Luego me decepcioné. Y fui atea bastante tiempo. Siempre quise independencia y, a los dieciocho, trabajé para ahorrar y me fui a vivir con un novio bastante mayor a Mar del Plata, buscando cultura y amplitud de horizontes. Estudié dos años Literatura, y me quemé la cabeza. La relación, que era mala, me apagó el alma y decidí hacer terapia. Cuatro meses bastaron para dejar todo, el novio, la casa y el trabajo. Cosas que hacía porque era el discurso establecido pero no porque fueran coherentes con mi naturaleza. Leí El arte de amar, Siddartha y Las mujeres que aman demasiado, y por el apoyo que encontré en esos textos consideré que, más que la terapia, me salvaron los libros.

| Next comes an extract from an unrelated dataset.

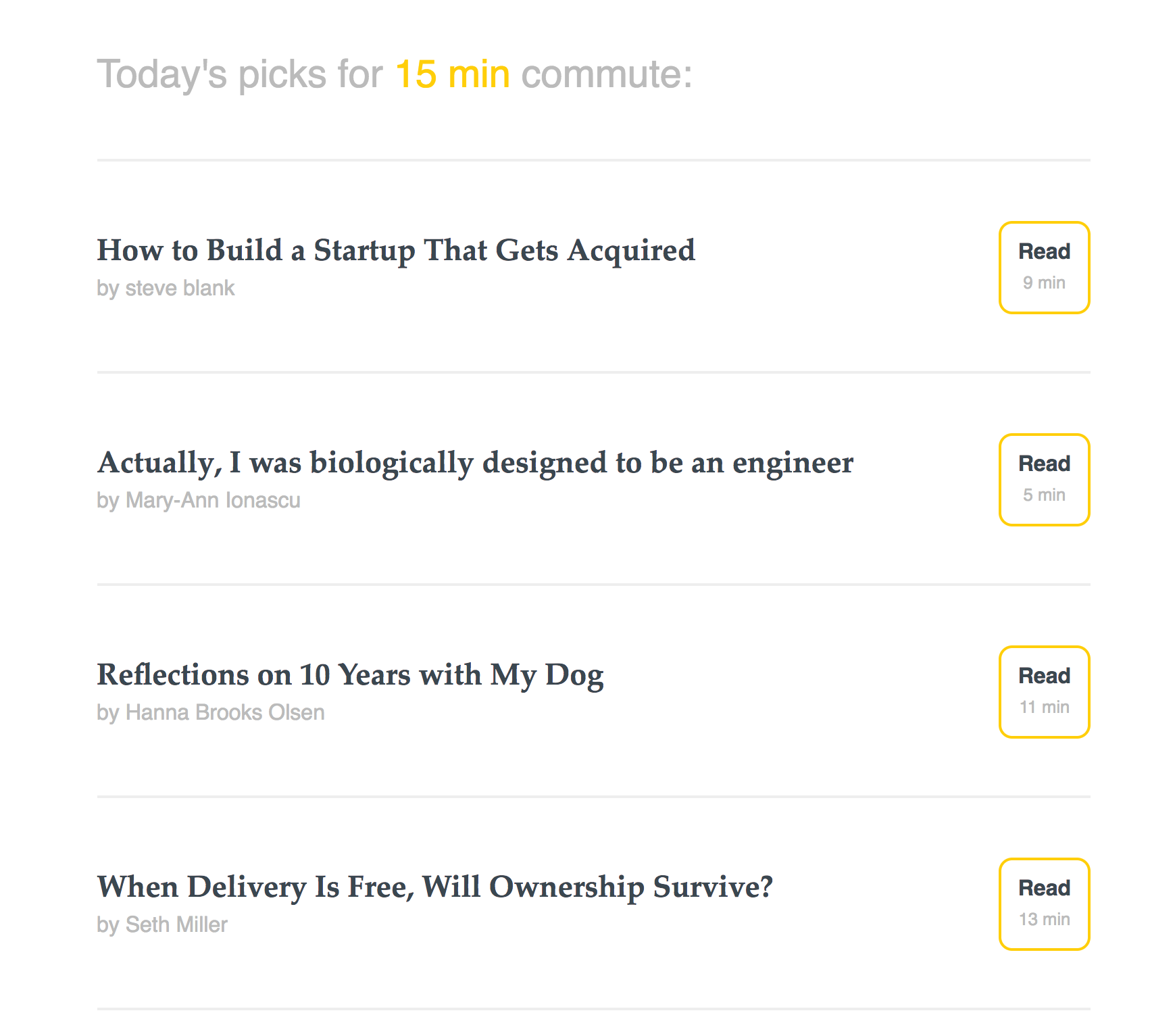Open "How to Build a Startup That Gets Acquired"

A los veintiuno entendí que la vida es algo más que estudiar, trabajar y formar una familia, pero no sabía exactamente qué. Empecé a buscar «lo real». No soportaba los trabajos donde me explotaban y no valoraban mis aptitudes. Ni soportaba compañeros empeñados en agradar al jefe o ganar dinero olvidándose de su humanidad.
Estudié Artes Visuales con orientación en cerámica, con mucha rebeldía y a los tumbos. Incursioné en el maha-yoga y el budismo de la SGI, muy humanista y moderno. Me fui a vivir un tiempo con mi papá, para conocerlo un poco, y conocí a un gaucho ladino con quien me fui de viaje «sin destino». En Humahuaca ya no podía tolerar sus borracheras y arrebatos y no sabía para dónde salir, y bajo el azul profundo del cielo, en una sombra que encontré, me puse a repetir «Nam miojo rengue kio, nam miojo rengue kio» (‘Me consagro al Sutra del loto, me consagro al Sutra del loto’, mantra budista); pero no pasaba nada. ¡Dios mío! ¡Por favor, ayúdame!, dije entre llantos, y por fin pude sentir algo de alivio.

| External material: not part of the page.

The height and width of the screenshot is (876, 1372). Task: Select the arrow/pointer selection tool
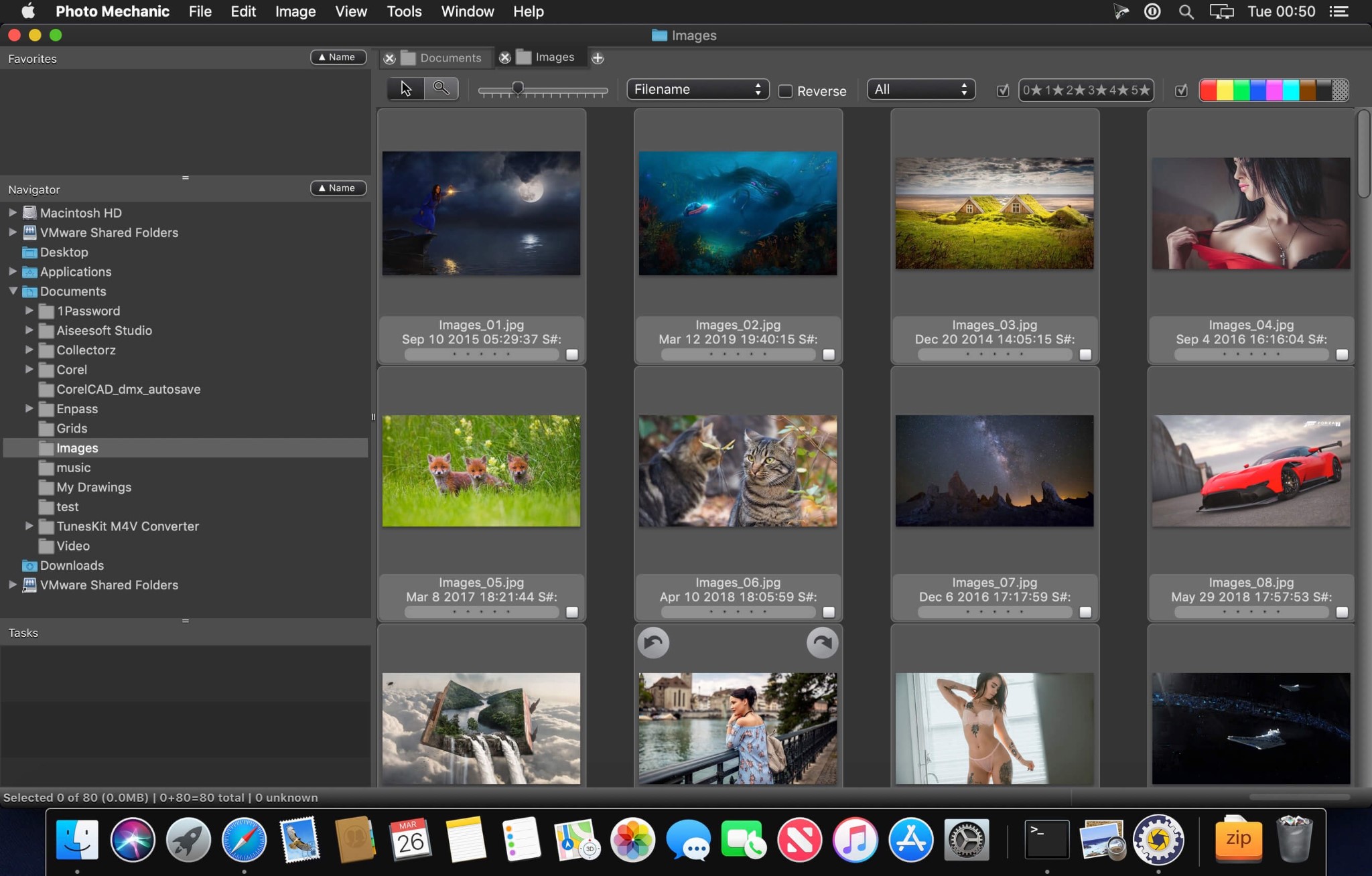pyautogui.click(x=405, y=89)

A los veintisiete trabajé en una librería donde conocí a Abdul Karím, el imam de un grupo de musulmanes de Mar del Plata. Al verle la barba, el gorrito, la ropa… lo bombardeé a preguntas. Todo lo que transmitía era amoroso y sincero. En la primera reunión, supe que era el lugar indicado y la gente indicada. Hice mi primer salat llorando. Ese invierno mi mamá volvió a ser creyente y se convirtió al Islam.

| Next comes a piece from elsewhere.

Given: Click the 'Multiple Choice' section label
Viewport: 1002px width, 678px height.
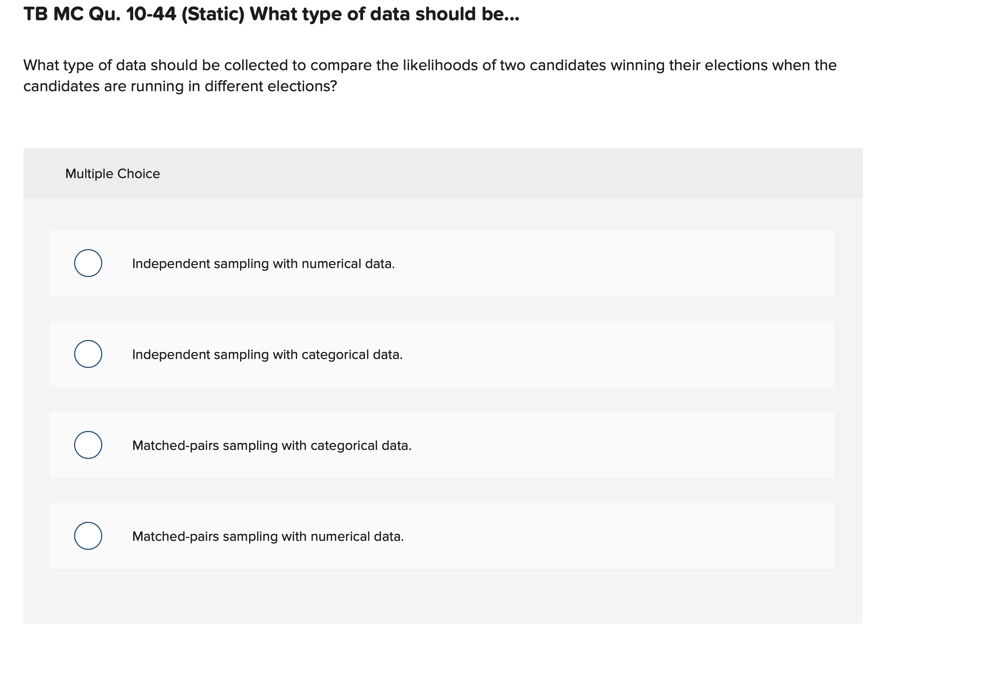Looking at the screenshot, I should tap(112, 174).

Conocí a Abdul Wakil, nos enamoramos, nos casamos y me fui a vivir a Lobos, como quien se tira a la pileta, un pueblo a 100 km de Buenos Aires. Hoy tengo treinta y dos años, mi mamá murió el ramadán pasado y mi hijo de un año aprendió a caminar en la mezquita que construimos en el patio de casa. Al lado armé un taller de alfarería, que para mí y mis catorce alumnas es un oasis, por lo verde, por lo lindo y por lo raro. “Ahí es todo exótico -dijo una de ellas-. Ella, con su pañuelo, la música y la mezquita llena de alfombras y caligrafías”. Cada dos por tres las charlas sobre arte se mezclan con la vuelta a lo natural, las necesidades humanas y los valores.
Hoy, alhamdulillahi wa shukrulillah, hago lo que me gusta, enseño arte cerámico y desarrollo mi obra para comunicar esta experiencia maravillosa que es abrazar el Islam, estar vivo y amar.